For the automation of the underwriting processes, classification algorithms are configured and trained, notably algorithms applying binary classification such as SVM (support vector machines).

For the product recommendation system, a hybrid algorithm between feature-based filtering and collaborative filtering has been designed to maximize the use of all available information.

For risk assessment, regression algorithms are used to predict a numerical value corresponding to the risk of the transaction. This regressor is based on the characteristics obtained from all the data sources mentioned above.

4 Alternative and Automated Insurance Risk Selection and Insurance Product Recommendation for SMEs

The platform is installed, deployed, and operated in one of the data centers and sandboxes provided by the H2020 INFINITECH project. The platform is destined to operate as a software as a service (SaaS) tool that will be used by different customers based on a fair additional customization and parameterization effort for each new use case. It also offers a visual part that will allow the creation of a demonstrator and an API for connectivity.

The platform automates the processes of data extraction from different sources (i.e., from insurance companies, from banks, and from public data records or social networks) while boosting the ingestion and the preprocessing of this data. Moreover, it facilitates the storage and processing of distributed data, along with the execution of analytical techniques over large amounts of data toward improving business processes.

The data pipelines of the platform are illustrated in Fig. 18.5. The platform comprises of the following main modules:

  • A cloud infrastructure, which provides scalability, distribution, and fault tolerance

  • Data extractors and data ingestion modules for the extraction and loading of data from insurance companies and banks

  • Data extractors from external sources, for the extraction and loading of data from external sources

  • Multi-language and multicountry data processing modules, which enable adaptive processing and extraction of different structured and unstructured data sources toward extraction of relevant characteristics

  • Storage modules that facilitate the creation of a distributed and secure data lake

  • Data processing and analysis modules that perform anonymization and transformation functions, including functions that identify the relationship between different sources and extract relevant characteristics

  • Microservices, which enable the scalable implementation of the business processes of the platform

Fig. 18.5
figure 5

Elements of the personalized insurance product platform in line with the INFINITECH-RA

Moreover, the platform provides a dashboard including different views for the end customer and for internal use by the company.

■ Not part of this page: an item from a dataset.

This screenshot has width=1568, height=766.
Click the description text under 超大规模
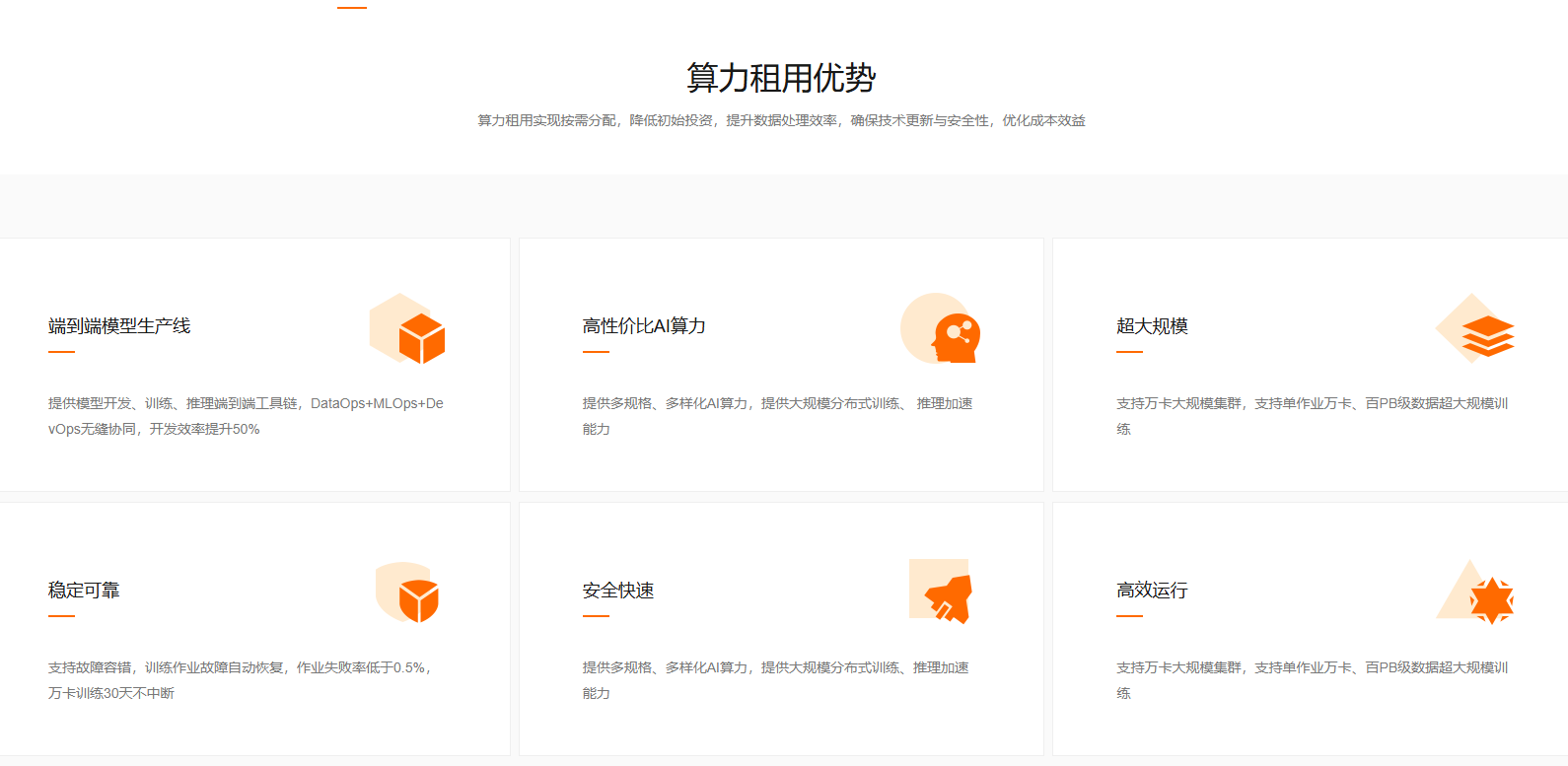click(x=1312, y=416)
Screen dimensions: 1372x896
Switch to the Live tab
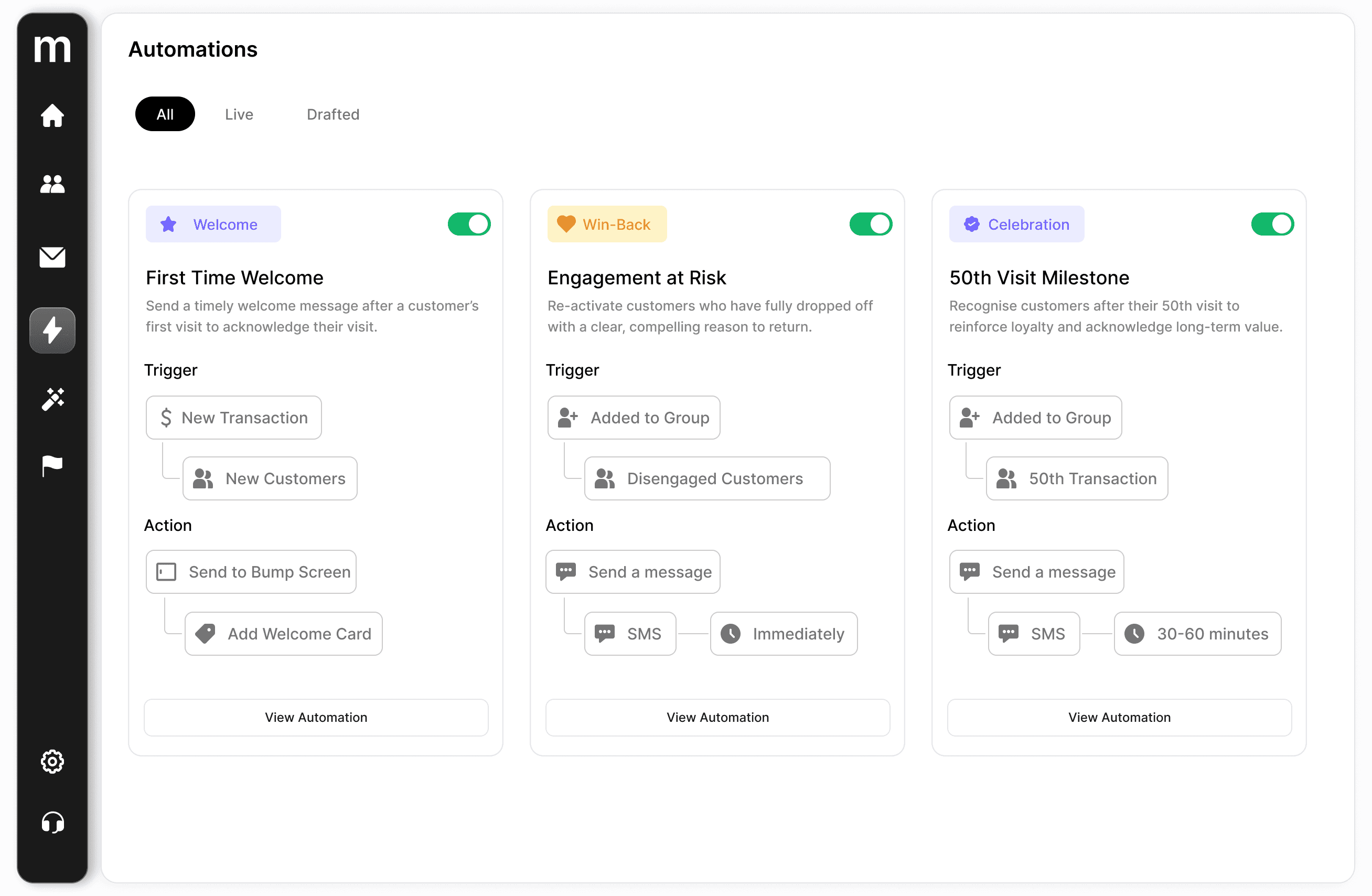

Also, integration with API and through online browser access is supported, to ensure connectivity with client financial institutions.

5 Conclusions

This chapter addresses one of the fundamental problems of the insurance industry: the use of data beyond the traditional data sources, toward broadening the spectrum of data collection in a scalable way and with open-source processing. The implementation and use of the results of this project in the INFINITECH project represent a quantum leap in improving the quality and variety of data. The presented solution improves the efficiency of insurance processes and provides significant efficiency benefits to the insurance industry. In this direction, advanced technologies in the areas of robotic processing, cloud computing, and machine learning are combined, integrated, and used.

Leveraging machine learning techniques, the presented solution can support the following use cases: (i) automation of (banking) financial product underwriting, (ii) risk estimation and product recommendation, and (iii) prediction of the company’s business continuity.